Poco después de la medianoche del miércoles11, cuando supo que habían llegado los invitados especiales al Senado, Patricia Bullrich se paró de su banca en el recinto y subió al palco de los invitados donde suelen sentarse los representantes del Gobierno. La jefa de la bancada oficialista no perdió el tiempo. Apenas supo que había llegado Karina Milei junto a Manuel Adorni, Martín y Lule Menem, Patricia volvió a pararse del asiento.
Durante las 14 horas de sesión, la exministra de Seguridad entró y salió del recinto más de diez veces para autorizar cambios y reabrir negociaciones. Le costó empoderarse para conducir la negociación con los aliados y llegar a la aprobación del proyecto de reforma laboral. Por eso subió rápido a la bandeja para invitados, a pesar del dolor en la cintura.
Apenas entró al palco se abrazó a la secretaria general de la Presidencia, al jefe de Gabinete, al titular de la Cámara Baja y a su primo. También le prodigó un abrazo de gol al ministro del Interior, Diego Santilli. Frente a ellos, desde el corazón del recinto, la vicepresidenta Victoria Villarruel vio todo en tiempo real, como si estuviera en primera fila.
No fue una jornada fácil para la titular del Senado. Disciplinada, llevó adelante la sesión hasta que llegó la votación en general y la victoria de 42 sobre 30. Después se fue a su despacho y no volvió más. Le dejó la conducción de la sesión al sanluiseño Bartolomé Abdala. Como presidente provisional del Senado llevó adelante la parte más difícil, pero no estuvo solo porque Bullrich intervino en cada cada para rechazar intentos de modificación.

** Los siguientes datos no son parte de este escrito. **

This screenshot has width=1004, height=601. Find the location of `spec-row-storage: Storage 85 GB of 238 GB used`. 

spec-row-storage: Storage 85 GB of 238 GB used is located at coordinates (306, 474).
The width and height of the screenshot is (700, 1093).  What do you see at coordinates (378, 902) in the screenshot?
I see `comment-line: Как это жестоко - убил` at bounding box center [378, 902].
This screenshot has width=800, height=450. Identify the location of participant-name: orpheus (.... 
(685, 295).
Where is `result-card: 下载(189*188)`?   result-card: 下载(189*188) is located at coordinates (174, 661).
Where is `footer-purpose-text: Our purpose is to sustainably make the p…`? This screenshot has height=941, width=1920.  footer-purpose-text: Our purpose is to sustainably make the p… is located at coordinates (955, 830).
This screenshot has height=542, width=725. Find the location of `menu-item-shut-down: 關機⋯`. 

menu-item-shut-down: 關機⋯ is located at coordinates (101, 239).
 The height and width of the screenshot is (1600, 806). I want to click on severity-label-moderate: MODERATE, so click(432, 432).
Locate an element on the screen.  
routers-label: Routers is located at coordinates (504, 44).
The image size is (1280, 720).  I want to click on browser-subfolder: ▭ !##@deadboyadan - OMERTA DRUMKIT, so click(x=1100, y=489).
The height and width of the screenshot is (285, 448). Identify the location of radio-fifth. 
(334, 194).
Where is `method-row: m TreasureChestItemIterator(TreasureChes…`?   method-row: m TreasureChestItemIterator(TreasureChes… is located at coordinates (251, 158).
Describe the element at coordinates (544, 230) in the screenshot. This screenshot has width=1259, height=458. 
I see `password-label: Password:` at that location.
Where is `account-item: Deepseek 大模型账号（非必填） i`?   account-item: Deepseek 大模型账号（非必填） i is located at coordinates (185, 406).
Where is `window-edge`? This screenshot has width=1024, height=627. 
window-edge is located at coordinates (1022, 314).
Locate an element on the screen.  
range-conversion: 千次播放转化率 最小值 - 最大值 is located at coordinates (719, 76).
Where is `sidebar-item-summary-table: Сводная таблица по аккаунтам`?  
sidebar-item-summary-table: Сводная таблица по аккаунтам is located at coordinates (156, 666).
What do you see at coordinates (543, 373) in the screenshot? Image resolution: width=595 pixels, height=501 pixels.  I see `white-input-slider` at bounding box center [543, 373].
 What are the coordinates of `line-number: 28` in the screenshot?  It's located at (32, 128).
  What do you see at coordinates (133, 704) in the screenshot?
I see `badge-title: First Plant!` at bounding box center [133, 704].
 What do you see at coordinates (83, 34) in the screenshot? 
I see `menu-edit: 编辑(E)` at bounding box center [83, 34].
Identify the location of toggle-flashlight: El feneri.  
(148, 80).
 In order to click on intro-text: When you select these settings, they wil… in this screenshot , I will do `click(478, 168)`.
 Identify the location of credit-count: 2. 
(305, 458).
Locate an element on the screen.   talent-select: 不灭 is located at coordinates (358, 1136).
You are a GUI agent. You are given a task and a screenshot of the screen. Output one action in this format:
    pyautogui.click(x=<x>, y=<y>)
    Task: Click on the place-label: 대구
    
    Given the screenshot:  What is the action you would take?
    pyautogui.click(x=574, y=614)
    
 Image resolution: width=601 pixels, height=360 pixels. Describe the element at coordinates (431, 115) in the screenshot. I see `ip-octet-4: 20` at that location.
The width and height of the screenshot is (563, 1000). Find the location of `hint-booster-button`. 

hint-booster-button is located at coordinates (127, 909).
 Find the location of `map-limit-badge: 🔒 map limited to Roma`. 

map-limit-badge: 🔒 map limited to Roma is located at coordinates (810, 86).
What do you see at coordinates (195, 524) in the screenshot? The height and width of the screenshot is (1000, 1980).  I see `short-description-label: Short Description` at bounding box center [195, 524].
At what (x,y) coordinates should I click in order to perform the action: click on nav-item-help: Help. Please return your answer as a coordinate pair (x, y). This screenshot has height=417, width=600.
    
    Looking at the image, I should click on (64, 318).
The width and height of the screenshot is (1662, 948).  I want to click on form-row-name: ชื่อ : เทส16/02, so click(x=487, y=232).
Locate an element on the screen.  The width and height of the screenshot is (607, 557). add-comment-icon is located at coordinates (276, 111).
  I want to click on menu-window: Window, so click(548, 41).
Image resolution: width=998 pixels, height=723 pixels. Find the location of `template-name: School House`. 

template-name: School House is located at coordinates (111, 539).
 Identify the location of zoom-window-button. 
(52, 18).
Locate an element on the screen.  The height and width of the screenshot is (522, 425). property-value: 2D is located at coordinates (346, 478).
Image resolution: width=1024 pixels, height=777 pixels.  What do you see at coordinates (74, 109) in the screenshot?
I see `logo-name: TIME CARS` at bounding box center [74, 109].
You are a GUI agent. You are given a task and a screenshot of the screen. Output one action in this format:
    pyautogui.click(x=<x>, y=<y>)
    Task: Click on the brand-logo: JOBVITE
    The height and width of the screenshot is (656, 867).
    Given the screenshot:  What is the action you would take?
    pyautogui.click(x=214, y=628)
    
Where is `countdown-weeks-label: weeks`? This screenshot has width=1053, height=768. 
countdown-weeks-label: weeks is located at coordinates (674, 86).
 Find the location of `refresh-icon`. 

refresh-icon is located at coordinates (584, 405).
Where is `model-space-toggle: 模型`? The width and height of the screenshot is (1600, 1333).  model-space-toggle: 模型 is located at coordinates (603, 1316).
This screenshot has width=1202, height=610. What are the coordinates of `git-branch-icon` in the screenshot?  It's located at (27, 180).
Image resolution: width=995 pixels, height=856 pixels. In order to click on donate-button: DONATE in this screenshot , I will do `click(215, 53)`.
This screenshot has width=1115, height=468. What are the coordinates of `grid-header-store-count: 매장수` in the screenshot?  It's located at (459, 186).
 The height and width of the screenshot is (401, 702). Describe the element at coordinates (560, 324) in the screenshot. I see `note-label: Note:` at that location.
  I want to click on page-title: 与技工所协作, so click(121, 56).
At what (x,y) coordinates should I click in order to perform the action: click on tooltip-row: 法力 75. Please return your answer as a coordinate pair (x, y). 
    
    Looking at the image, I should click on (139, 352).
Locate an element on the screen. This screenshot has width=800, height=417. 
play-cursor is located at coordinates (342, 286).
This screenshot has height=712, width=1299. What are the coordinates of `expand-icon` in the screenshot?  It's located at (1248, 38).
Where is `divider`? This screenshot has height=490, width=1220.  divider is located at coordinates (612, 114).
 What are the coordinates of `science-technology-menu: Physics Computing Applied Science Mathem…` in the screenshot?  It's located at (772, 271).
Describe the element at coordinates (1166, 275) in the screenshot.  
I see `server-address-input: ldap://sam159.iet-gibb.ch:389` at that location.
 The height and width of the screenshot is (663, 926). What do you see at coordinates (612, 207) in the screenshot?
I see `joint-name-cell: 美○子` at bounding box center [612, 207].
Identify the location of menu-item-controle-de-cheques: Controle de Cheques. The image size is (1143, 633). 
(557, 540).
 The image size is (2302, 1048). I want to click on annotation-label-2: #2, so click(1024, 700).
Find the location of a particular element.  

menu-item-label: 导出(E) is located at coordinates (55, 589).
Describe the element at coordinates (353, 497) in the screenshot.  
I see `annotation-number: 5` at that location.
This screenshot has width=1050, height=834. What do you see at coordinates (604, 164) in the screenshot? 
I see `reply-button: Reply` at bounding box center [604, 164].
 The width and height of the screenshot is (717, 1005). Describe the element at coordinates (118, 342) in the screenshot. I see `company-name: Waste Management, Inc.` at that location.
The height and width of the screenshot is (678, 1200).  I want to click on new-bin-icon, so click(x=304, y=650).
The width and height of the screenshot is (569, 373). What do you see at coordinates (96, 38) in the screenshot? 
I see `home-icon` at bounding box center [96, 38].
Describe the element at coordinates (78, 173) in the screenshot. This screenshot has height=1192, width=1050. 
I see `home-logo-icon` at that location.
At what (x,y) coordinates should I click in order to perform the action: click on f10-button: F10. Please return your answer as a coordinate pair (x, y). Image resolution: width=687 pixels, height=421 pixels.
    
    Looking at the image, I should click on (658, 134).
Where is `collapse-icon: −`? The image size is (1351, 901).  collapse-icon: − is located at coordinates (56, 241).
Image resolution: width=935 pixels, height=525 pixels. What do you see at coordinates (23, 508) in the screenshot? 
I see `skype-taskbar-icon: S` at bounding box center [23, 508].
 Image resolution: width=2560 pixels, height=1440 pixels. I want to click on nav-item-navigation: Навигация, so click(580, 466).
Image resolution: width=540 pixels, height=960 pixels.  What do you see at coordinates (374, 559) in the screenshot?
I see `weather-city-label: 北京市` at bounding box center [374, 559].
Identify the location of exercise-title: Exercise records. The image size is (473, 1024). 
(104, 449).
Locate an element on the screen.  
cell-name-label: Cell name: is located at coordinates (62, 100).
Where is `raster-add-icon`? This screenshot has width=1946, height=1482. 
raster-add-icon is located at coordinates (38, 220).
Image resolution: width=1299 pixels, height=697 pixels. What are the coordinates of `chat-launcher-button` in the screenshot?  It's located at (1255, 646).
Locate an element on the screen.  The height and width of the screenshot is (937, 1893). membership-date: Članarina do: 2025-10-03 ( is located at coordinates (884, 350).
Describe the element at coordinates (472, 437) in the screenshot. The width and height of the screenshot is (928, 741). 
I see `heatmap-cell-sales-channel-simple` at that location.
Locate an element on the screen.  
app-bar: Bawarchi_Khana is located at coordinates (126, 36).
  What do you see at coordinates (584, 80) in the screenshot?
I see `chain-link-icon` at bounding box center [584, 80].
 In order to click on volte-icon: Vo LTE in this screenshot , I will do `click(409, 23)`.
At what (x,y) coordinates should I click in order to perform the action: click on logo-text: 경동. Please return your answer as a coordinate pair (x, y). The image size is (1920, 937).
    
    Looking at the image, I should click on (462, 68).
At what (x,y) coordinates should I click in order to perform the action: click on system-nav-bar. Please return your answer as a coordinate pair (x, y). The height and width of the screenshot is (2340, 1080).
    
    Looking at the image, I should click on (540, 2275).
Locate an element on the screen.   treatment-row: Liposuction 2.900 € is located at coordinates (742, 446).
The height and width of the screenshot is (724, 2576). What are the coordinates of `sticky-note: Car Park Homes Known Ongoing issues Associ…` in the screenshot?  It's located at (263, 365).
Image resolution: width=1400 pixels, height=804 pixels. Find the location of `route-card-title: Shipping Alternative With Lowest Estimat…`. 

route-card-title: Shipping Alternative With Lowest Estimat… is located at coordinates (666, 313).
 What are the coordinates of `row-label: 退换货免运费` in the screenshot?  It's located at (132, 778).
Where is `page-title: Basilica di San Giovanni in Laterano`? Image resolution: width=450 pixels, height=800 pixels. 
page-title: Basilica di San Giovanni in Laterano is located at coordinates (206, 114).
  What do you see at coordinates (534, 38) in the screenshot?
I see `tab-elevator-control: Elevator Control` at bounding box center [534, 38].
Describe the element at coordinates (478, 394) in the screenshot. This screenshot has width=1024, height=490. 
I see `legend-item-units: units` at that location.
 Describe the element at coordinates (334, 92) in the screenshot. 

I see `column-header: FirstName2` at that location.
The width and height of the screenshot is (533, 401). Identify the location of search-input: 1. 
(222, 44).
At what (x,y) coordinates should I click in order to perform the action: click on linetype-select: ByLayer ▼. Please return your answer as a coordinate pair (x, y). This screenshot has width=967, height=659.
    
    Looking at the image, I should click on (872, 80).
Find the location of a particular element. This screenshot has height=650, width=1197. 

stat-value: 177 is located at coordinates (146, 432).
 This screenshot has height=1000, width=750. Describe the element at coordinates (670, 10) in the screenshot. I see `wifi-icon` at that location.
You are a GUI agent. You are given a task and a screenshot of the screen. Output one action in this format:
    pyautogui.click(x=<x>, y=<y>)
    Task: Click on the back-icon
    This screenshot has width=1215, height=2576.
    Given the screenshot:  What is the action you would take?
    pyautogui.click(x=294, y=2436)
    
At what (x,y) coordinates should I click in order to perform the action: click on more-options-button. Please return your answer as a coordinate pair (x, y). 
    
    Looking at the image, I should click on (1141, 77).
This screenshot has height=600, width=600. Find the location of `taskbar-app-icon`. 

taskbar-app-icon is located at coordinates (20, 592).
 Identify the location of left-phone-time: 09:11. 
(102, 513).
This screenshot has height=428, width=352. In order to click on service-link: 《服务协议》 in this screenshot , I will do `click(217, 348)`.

Los abrazos de Bullrich le quitaron el humor que le quedaba a Villarruel, pero también sellaron el desembarco pleno de la senadora como máxima interlocutora de la Casa Rosada dentro del Senado. La vicepresidenta quedó reducida a lo que más le preocupaba: tocar la campanita y quedar rodeada por una figura que antes detestaba, pero que ahora le marca la cancha.
"Todos los cambios que quieran imponer los vamos a rechazar", aseguró Bullrich ante lo que viene. Ahora la pelota esta en la cancha de Diputados y la misión corre por cuenta de Martín Menem. El titular de la Cámara Baja es uno de las espadas de confianza de Karina, la misma que tuvo que ceder a las posiciones más intransigentes en la negociación.
El shock de Patricia comenzará su segundo capítulo cuando se concrete el giro del Senado y el Ejecutivo extienda el periodo de extraordinarias por un día. El objetivo de máxima apunta a reunir las comisiones el próximo miércoles y sesionar el jueves sin cambios. El PRO volverá a la carga con la inclusión de las billeteras virtuales para administrar cuentas sueldo, pero esa pelea quedó saldada a favor de los bancos en el Senado. “Haremos todo lo posible para acelerar y que sea sin cambios”, aseguraron en el oficialismo de la Camara Baja, para no desautorizar la urgencia que reclama Patricia para evitar que el aventón de esta semana se desarticule en el recinto vecino.